In a letter to the editor, “Ian Smith” responded:
Professor Gab Kovacs says he is “worried about men who donated over 25 years ago, and may not have subsequently told their current partners about the donation” (”Sperm donor law must put child first, says Napthine”, 16/6). I am one such man. In 1986 I responded to a call by Professor Kovacs for sperm donors. I know I have seven offspring born from my donations. I also have two children born in my marriage. I have joined the voluntary registry.
Undoubtedly it will be complex for me and my family if and when any of my donor offspring choose to make contact with me. However, I believe the Premier is right; people born from donor conception and who want to have information about their genetic heritage have a fundamental right to do so.
I understand that Professor Kovacs feels he must keep that promise of anonymity. However, it was a promise wrongly made. The injustice to those whose lives were created is profound and it should be rectified.
Indeed. Thousands of donor conceived people have a deep longing to know where they came from, who they look like, whether they have any biological siblings and sometimes even why they’ve developed some genetic disease. Many of them are speaking out about being unfairly stripped of their right to a connection to their biological roots.

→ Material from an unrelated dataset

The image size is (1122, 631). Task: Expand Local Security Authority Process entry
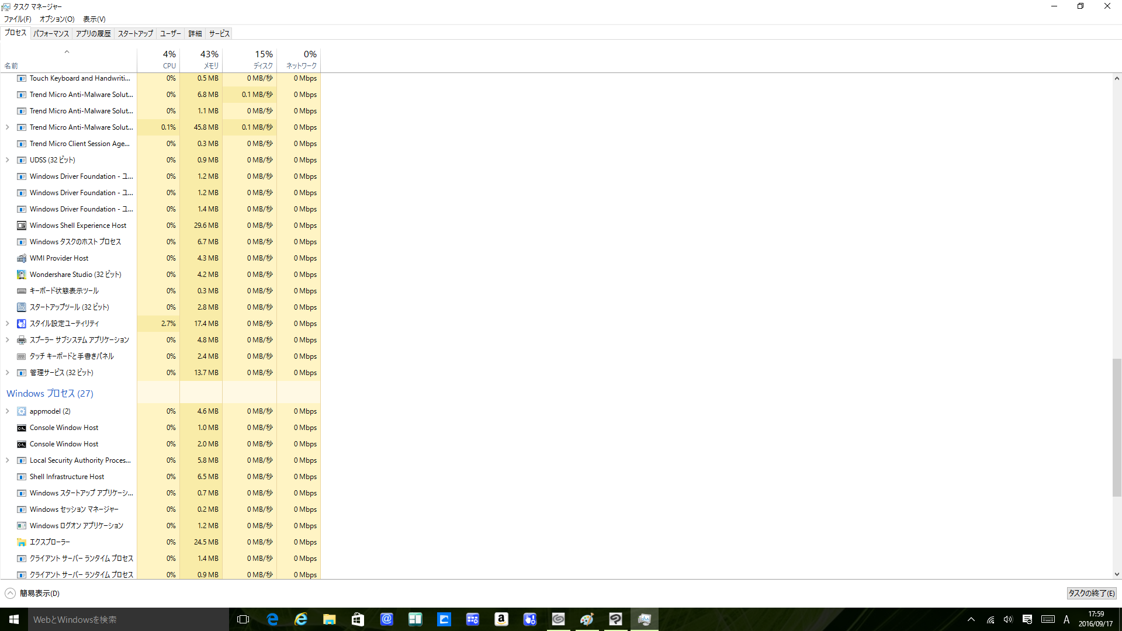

From the beginning, third party reproduction has been putting the desires of adults over the best interest of children. As the Catechism of the Catholic Church rightly states, these technologies “infringe the child’s right to be born of a father and mother known to him and bound to each other by marriage” (CCC 2376, emphasis mine). If we can’t stop the immoral practice of creating children in laboratories yet, the least we can do is not further dehumanize them by intentionally cutting them off from their biological heritage.